Recorded data:
_ _ _ _ _ _ _

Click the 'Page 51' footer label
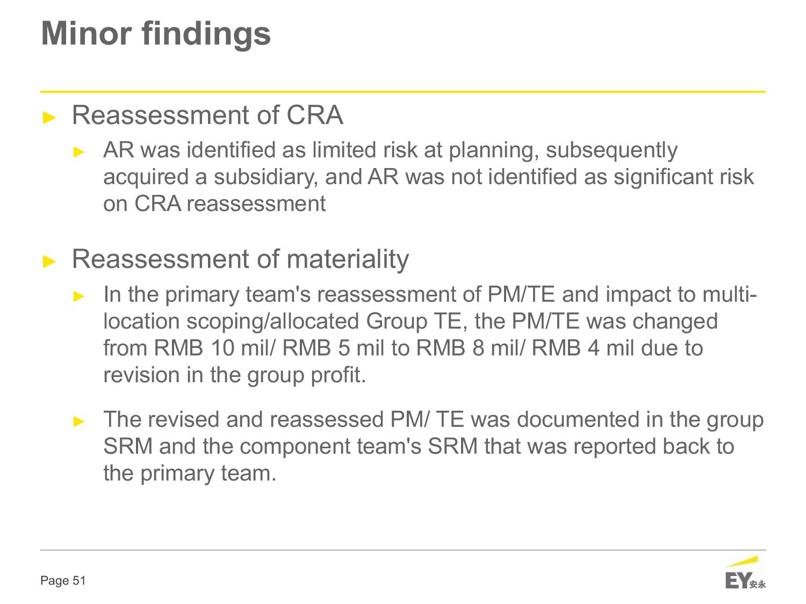 click(63, 581)
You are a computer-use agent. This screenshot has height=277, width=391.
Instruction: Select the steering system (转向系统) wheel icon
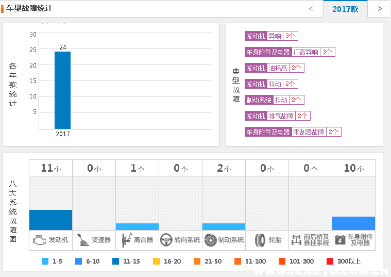(x=166, y=240)
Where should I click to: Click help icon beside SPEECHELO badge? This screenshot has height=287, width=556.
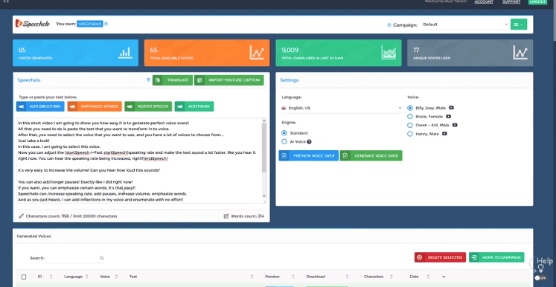click(x=106, y=24)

_ _ _ _ _ _ _

EXERCISE: Return the records verbatim, minus pictures.

ANSWER BOX:
Click the 'Page 51' footer label
 click(63, 581)
You are a computer-use agent. This screenshot has height=277, width=391.
Instruction: Select the steering system (转向系统) wheel icon
(x=166, y=240)
Where should I click to: Click help icon beside SPEECHELO badge? This screenshot has height=287, width=556.
click(x=106, y=24)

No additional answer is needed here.